Stored data entries

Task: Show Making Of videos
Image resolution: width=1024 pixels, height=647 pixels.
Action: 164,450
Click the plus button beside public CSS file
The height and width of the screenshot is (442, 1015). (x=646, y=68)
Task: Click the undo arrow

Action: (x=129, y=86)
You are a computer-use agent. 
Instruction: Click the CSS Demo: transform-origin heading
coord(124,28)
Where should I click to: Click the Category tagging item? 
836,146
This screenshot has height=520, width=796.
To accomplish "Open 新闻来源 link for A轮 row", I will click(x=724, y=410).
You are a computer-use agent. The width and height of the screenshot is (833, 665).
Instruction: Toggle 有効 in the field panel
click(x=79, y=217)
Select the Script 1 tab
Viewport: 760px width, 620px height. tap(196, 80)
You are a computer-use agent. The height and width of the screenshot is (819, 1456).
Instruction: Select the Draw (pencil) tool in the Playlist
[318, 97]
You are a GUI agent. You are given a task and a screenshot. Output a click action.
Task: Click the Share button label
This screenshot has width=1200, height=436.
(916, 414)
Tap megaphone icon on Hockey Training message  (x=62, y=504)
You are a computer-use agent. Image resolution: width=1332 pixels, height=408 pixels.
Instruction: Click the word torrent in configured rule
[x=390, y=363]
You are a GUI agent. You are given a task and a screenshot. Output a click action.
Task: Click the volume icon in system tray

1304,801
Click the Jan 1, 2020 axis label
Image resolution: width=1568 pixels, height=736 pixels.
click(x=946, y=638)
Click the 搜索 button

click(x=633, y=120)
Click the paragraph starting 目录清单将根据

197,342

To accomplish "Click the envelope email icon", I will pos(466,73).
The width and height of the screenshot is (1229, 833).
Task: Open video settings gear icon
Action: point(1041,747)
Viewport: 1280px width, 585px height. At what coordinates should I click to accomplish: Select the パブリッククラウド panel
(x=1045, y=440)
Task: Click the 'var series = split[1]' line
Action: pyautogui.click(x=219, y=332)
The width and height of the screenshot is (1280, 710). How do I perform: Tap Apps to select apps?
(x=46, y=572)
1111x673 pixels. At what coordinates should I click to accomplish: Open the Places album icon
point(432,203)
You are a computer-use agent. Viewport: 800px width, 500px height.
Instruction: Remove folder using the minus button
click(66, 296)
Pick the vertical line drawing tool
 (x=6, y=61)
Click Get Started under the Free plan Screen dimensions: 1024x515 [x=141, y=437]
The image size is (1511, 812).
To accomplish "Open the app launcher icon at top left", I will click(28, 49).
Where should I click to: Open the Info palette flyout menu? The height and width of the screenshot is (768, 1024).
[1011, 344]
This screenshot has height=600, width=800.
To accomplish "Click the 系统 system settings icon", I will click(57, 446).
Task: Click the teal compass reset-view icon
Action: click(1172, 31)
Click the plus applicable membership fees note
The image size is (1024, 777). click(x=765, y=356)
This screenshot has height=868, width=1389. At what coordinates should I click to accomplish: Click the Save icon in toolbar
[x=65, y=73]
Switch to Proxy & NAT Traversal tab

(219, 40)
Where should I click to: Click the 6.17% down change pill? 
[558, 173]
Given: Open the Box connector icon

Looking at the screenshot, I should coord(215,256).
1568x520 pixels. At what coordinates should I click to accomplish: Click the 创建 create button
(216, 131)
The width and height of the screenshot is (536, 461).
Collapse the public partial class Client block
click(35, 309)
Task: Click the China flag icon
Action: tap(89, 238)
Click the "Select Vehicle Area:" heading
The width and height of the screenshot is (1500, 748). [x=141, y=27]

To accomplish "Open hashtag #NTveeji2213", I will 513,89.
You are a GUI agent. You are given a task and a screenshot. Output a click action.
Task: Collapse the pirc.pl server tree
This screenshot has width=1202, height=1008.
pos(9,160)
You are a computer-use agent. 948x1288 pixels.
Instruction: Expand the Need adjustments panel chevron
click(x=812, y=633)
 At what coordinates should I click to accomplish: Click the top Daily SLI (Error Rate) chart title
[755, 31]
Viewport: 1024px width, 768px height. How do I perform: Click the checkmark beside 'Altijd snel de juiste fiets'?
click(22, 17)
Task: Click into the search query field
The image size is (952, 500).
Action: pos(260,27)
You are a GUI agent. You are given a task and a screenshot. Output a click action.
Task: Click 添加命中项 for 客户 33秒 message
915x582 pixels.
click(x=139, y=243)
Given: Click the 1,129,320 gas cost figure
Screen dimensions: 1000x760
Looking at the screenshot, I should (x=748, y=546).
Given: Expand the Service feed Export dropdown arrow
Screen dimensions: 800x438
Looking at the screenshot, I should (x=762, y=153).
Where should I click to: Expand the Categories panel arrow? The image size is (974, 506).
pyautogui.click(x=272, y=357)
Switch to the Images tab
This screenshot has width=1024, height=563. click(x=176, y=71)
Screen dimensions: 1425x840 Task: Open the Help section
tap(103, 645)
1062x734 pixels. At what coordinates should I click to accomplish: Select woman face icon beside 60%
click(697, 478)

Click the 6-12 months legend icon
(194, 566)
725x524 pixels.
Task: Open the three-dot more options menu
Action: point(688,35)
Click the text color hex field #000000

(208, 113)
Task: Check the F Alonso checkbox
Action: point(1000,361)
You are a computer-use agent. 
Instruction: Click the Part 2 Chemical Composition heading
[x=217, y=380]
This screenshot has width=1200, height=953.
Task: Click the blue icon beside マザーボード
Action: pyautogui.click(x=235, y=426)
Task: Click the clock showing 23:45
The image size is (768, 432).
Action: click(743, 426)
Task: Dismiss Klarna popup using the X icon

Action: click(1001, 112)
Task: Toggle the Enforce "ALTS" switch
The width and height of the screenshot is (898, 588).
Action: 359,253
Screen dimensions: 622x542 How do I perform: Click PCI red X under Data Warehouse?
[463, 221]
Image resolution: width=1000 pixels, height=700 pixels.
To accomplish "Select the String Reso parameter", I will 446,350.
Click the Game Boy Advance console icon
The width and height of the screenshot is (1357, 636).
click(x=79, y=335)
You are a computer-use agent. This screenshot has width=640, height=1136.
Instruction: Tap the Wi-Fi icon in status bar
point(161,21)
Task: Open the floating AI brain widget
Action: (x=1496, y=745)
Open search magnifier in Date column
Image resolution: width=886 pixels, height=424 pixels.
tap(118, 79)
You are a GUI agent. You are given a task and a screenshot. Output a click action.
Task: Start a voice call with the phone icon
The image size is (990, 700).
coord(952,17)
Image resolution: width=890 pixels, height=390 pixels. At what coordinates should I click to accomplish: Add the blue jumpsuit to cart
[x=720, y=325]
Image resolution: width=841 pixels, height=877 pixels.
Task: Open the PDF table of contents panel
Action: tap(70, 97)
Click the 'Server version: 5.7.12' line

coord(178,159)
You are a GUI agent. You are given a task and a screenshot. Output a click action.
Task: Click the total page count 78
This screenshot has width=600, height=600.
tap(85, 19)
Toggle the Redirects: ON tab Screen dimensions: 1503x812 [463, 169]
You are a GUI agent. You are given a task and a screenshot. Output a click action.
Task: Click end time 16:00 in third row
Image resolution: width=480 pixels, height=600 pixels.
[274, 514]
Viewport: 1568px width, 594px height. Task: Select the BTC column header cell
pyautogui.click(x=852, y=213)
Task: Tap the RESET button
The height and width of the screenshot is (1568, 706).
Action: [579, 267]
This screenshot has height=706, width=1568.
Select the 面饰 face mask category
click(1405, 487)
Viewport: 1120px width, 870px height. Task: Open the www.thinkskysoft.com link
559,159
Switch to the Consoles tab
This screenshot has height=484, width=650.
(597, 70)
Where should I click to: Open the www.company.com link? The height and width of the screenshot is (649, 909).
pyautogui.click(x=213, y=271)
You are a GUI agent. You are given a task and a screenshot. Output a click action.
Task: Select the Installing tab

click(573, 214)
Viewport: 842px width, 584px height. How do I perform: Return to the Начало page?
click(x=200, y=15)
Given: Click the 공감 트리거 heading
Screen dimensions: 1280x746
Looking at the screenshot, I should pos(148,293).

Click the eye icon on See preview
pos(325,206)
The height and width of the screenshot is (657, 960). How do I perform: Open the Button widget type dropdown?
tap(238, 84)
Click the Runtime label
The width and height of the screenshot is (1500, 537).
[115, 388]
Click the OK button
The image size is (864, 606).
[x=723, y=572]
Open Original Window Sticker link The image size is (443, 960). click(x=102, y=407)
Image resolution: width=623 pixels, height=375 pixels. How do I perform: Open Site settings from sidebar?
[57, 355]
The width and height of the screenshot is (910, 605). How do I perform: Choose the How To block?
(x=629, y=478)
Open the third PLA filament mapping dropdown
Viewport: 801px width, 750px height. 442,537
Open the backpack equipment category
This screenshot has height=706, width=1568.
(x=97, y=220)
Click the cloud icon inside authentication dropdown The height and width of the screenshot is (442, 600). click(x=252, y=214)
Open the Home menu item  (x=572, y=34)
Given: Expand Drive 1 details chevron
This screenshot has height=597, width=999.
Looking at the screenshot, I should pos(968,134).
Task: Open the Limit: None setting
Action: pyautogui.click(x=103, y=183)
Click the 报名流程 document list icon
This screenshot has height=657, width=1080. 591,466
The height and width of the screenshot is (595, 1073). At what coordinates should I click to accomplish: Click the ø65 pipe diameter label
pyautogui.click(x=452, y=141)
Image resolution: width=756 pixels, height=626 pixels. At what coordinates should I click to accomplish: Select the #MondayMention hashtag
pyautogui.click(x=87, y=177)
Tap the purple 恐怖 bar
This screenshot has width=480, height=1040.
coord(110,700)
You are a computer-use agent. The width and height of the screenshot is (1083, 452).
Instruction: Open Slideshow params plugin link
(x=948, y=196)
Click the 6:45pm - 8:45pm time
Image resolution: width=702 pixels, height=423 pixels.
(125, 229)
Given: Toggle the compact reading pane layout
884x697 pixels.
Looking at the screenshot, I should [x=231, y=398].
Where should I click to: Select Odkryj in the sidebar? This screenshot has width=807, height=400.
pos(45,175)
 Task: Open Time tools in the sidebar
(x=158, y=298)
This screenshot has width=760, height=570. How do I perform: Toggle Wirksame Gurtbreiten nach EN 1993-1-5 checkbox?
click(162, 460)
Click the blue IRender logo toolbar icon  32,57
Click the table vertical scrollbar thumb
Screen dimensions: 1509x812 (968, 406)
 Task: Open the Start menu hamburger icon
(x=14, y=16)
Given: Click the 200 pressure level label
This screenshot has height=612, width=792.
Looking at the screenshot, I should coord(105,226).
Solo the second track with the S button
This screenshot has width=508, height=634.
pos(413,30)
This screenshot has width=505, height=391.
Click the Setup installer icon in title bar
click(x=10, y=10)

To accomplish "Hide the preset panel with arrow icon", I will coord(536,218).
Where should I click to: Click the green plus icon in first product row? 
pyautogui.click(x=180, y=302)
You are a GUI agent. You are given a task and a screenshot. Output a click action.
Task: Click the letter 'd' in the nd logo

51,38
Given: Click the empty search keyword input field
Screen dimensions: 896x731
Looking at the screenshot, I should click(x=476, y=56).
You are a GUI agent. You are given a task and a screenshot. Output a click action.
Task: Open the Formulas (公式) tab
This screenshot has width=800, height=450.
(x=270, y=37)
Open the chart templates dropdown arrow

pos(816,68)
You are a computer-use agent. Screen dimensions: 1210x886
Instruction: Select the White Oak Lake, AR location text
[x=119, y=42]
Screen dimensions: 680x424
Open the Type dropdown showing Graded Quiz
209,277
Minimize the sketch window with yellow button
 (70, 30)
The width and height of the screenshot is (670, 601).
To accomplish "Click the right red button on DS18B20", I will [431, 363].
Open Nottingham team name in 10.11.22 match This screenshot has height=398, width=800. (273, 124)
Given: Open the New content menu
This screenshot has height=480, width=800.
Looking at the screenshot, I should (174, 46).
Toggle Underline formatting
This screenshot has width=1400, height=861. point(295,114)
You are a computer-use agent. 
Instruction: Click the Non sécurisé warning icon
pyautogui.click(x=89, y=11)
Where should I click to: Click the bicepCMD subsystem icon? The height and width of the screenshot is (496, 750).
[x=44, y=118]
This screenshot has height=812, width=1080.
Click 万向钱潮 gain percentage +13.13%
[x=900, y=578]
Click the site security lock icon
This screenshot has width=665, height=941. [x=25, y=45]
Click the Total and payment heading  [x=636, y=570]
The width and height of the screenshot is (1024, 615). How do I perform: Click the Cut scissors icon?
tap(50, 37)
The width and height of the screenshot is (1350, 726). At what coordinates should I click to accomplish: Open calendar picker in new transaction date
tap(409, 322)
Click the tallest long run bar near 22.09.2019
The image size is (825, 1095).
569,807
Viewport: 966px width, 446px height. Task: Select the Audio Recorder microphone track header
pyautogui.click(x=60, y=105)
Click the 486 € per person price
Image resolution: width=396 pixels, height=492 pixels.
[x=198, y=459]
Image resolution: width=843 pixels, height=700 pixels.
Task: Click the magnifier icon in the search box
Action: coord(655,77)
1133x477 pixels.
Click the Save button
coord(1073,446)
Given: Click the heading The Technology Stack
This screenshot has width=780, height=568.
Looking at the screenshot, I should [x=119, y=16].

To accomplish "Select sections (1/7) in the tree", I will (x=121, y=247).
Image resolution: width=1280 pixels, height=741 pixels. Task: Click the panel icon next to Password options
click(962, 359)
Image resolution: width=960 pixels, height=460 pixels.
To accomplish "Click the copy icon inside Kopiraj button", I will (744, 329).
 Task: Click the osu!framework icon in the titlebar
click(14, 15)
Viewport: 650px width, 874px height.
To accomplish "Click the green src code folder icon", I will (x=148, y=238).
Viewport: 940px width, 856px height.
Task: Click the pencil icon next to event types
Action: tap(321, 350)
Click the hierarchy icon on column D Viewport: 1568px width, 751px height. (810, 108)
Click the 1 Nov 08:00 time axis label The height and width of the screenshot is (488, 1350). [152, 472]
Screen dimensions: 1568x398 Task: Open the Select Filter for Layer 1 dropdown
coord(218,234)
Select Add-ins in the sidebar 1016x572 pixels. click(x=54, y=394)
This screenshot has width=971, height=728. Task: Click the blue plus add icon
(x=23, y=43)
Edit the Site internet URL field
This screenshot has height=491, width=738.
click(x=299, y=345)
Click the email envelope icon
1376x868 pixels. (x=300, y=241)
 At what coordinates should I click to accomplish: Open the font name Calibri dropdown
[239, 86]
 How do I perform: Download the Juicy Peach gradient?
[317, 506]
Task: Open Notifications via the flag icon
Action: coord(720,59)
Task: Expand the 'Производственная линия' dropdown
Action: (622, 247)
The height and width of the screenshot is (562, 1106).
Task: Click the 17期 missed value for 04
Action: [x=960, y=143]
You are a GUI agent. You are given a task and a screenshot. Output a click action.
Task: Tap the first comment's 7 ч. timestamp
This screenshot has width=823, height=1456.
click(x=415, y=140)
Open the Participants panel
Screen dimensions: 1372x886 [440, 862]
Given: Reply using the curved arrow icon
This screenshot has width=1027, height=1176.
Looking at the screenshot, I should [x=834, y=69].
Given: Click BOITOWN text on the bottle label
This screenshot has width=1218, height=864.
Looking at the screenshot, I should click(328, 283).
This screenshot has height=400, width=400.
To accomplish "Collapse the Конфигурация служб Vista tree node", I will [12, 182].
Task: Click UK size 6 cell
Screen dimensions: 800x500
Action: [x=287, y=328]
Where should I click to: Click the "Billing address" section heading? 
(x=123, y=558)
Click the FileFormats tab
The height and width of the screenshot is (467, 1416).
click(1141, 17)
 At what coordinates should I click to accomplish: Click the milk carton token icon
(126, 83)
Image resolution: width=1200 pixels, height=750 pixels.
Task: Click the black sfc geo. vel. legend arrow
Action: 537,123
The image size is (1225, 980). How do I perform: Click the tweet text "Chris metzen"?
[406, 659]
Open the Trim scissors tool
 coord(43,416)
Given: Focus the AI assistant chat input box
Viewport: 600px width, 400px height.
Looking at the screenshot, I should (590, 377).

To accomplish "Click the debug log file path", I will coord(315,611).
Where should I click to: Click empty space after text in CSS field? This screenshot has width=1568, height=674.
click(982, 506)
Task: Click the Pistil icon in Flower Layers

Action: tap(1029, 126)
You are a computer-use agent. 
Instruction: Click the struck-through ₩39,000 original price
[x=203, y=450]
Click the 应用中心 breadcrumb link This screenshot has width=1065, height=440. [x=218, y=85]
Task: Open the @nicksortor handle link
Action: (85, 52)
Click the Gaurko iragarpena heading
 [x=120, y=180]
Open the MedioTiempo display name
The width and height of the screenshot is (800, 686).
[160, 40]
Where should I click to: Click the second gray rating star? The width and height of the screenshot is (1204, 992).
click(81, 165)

#### [PROMPT]
Take every line above that includes "axis" and list it.

#### [SOLUTION TO THIS TASK]
Click the Jan 1, 2020 axis label
Click the 1 Nov 08:00 time axis label The height and width of the screenshot is (488, 1350). [152, 472]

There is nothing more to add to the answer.